During the nine months ended April 30, 2014, we received net
cash of $1,349,144 from financing activities, compared to net cash received of
$466,200 from financing activities during the nine months ended April 30, 2013.
The increase is primarily due to $1,500,000 in proceeds we received from the
issuance of our common shares (as offset by $80,000 in share issuance costs),
$32,500 in proceeds we received from the issuance of a convertible note payable,
and $48,424 in proceeds we received from related parties and offset by $151,780
we repaid to related parties. During the same period in the prior year we only
received $473,750 in proceeds from the issuance of our common shares, as offset
by $7,550 in share issuance costs.
During the nine months ended April 30, 2014, we used net cash
of $636,751 on operating activities compared to $309,198 during the nine months
ended April 30, 2013. The increase in net cash used was due to our increased
operating expenses as we prepare to open our first growing facility this
year.
During the nine months ended April 30, 2014, we used net cash
of $434,707 on investing activities compared to $144,786 during the period ended
April 30, 2013. The increase in cash used was due to our increased purchase of
equipment as we prepare to open our first growing facility this year as well as
payment for patents on our intellectual property.

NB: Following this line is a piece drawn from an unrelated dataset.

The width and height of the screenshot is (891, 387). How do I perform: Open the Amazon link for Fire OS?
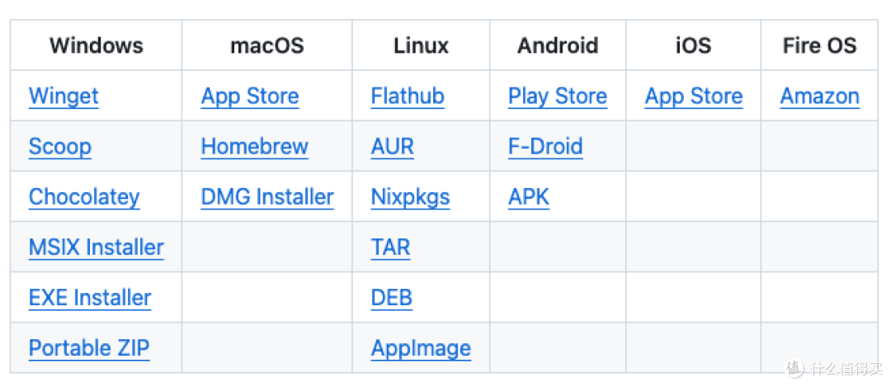pyautogui.click(x=819, y=96)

From February 10, 2010 (inception) to April 30, 2014, our
accumulated deficit was $3,699,177. We are dependent on the funds raised through
our equity or debt financing, investing activities, and revenue generated
through the sales of our products to fund our operations.

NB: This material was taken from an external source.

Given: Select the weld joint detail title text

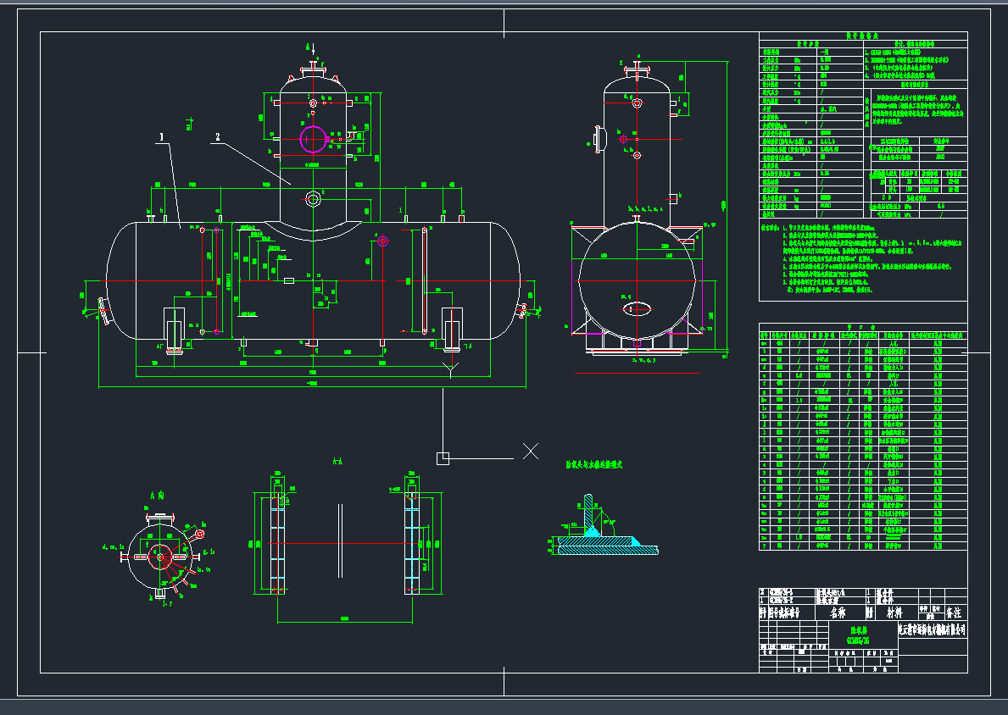Looking at the screenshot, I should (594, 464).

We anticipate that we will meet our ongoing cash requirements
by retaining income as well as through equity or debt financing. We plan to
cooperate with various individuals and institutions to acquire the financing
required to produce and distribute our products and anticipate this will
continue until we accrue sufficient capital reserves to finance all of our
productions independently.
Plan of Operation
s
Our 2014 operating plan is focused on revenue generation,
product line development and machine design refinement. We recently completed
our first growing facility in the Montreal area and have begun commercial scale
operations and sales. We will continue research and development activities at
our Langley, British Columbia facility, as well as in Montreal with McGill
University.
The Montreal growing facility consists of 12 machines and,
although small, will have considerable production and associated sales. This new
facility is fully operational and will begin shipping product in June.
In addition to the commercial barn operation we will be
collaborating with McGills McDonald campus to research optimization of the
variables of controlled environment agriculture (CEA) and apply those
improvements to the new facility. McGill has set up two machines on their campus as
well as two machines within our Montreal growing facility. McGill will conduct
research in conjunction with their recent NSERC Collaborative Research &
Development grant with industry support from us.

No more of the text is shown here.